PROMPT> Find the line that holds "You are a GUI", then repeat it and each line below it word for word through the end of the listing, leaving out pictures.
Top of DATA EXCERPTS
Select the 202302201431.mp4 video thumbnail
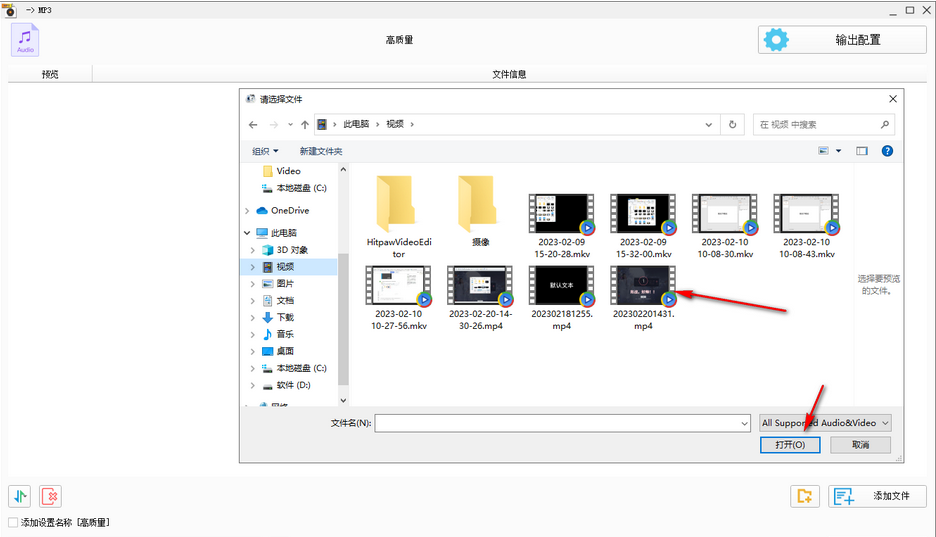 [x=643, y=286]
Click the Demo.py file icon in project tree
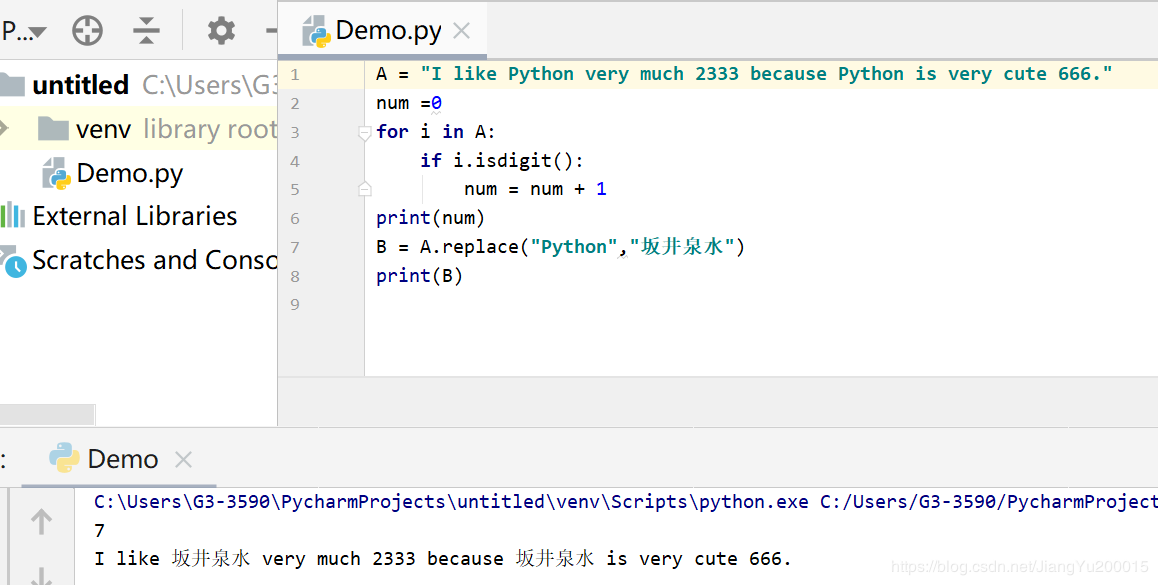Screen dimensions: 1158x585 click(58, 173)
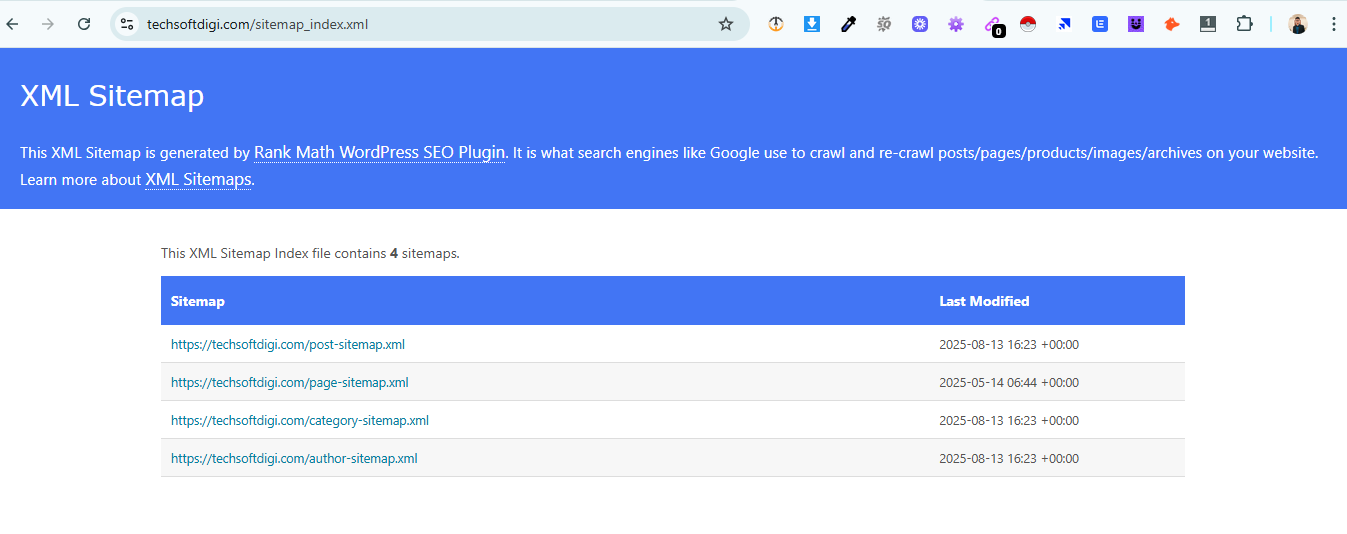
Task: Open the Rank Math WordPress SEO Plugin link
Action: click(379, 153)

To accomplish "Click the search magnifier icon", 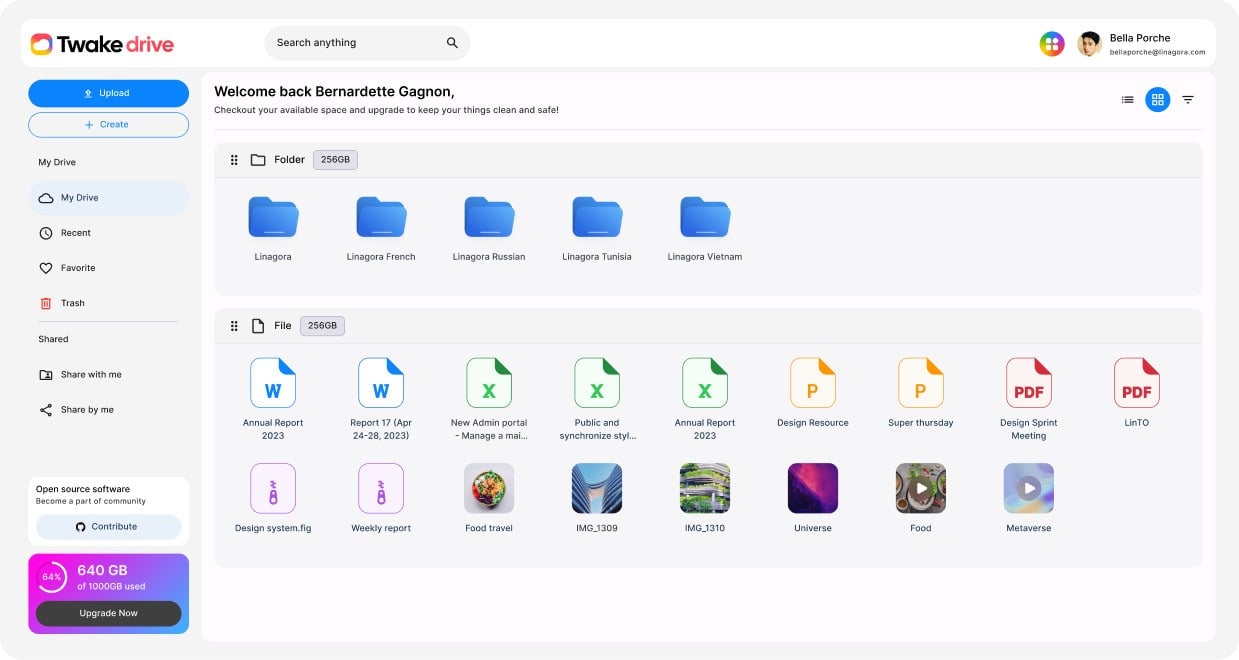I will pos(452,43).
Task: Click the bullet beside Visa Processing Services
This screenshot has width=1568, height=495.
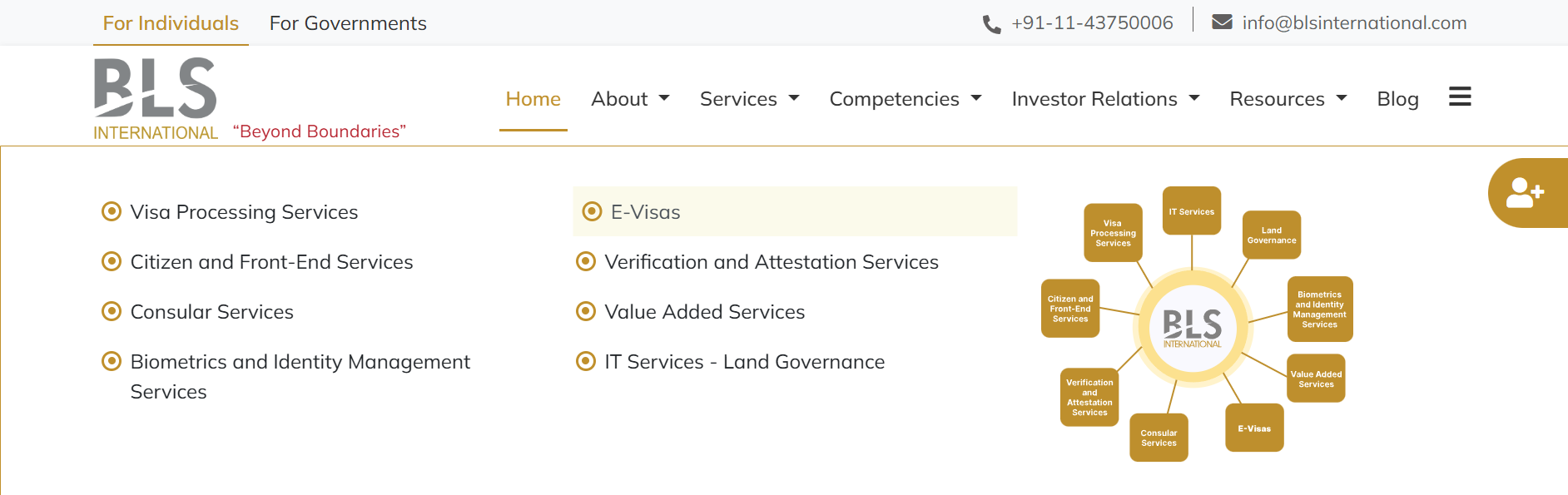Action: pos(111,211)
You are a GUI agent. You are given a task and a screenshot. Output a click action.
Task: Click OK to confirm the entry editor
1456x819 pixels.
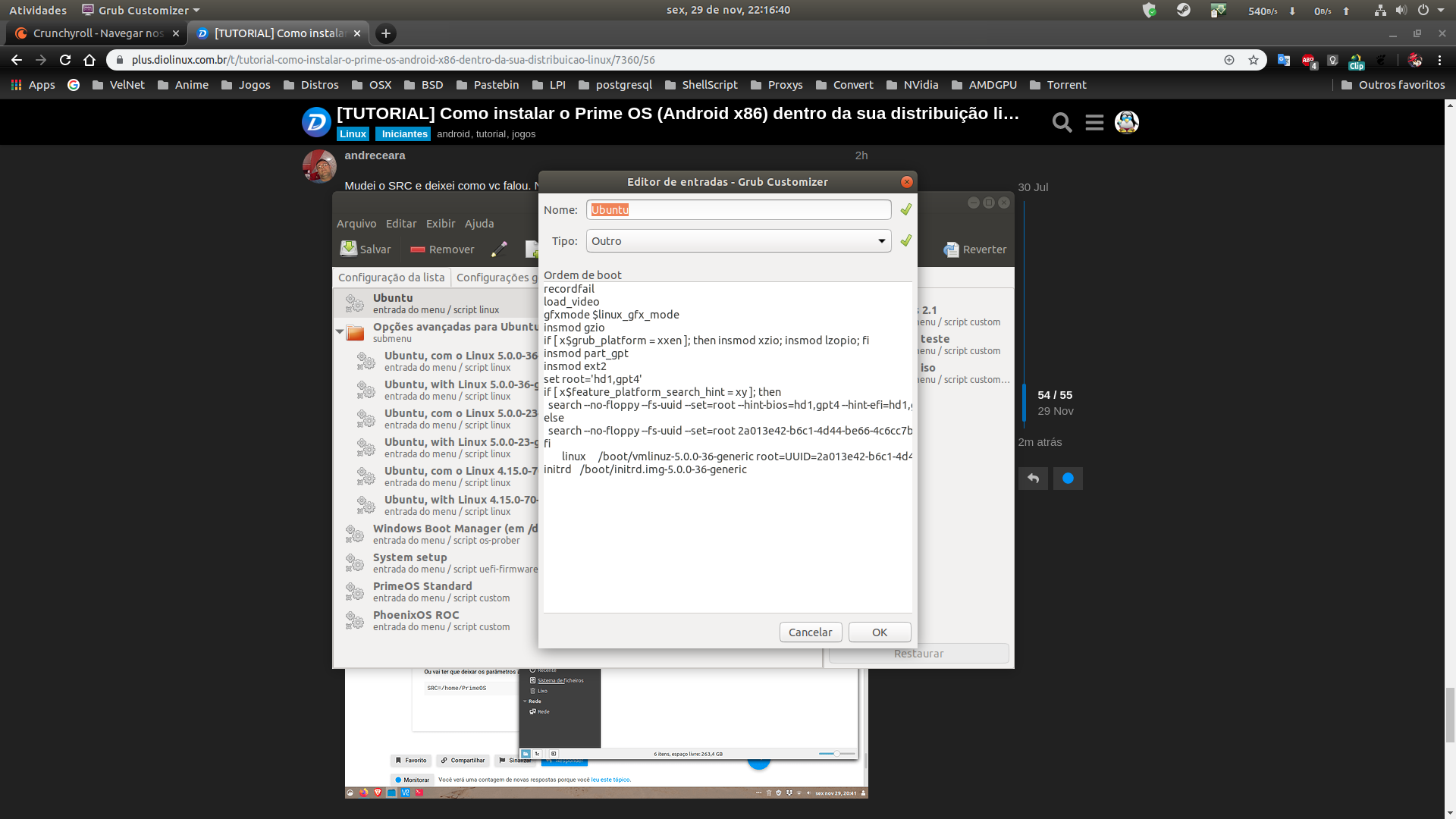879,631
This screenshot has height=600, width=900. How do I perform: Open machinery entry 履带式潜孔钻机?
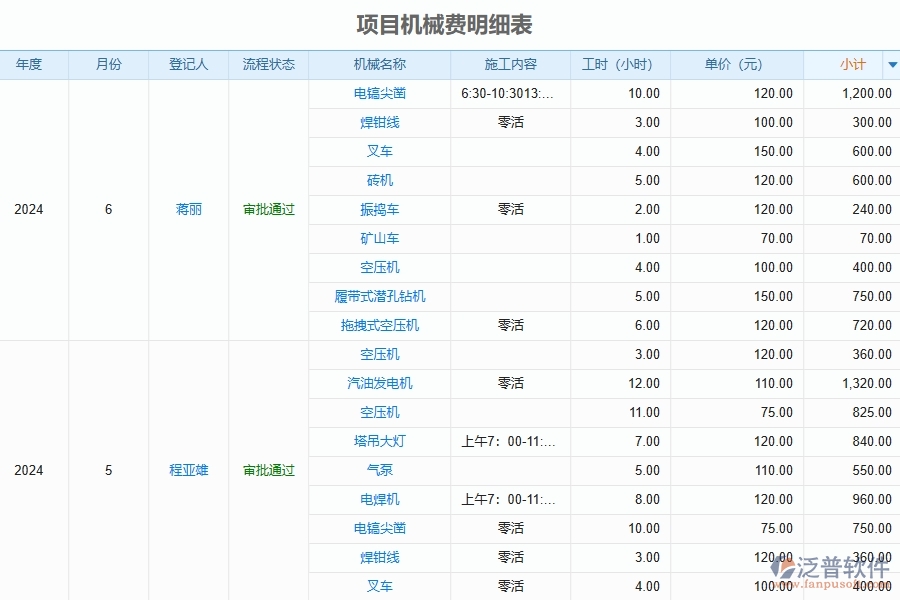(380, 296)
Bottom of DATA EXCERPTS
SOLUTION BELOW>
You are a GUI agent. You are given a task and a screenshot. Output a click action.
Task: Click OK to confirm the entry editor
1456x819 pixels.
879,631
This screenshot has height=600, width=900. How do I perform: Open machinery entry 履带式潜孔钻机?
(380, 296)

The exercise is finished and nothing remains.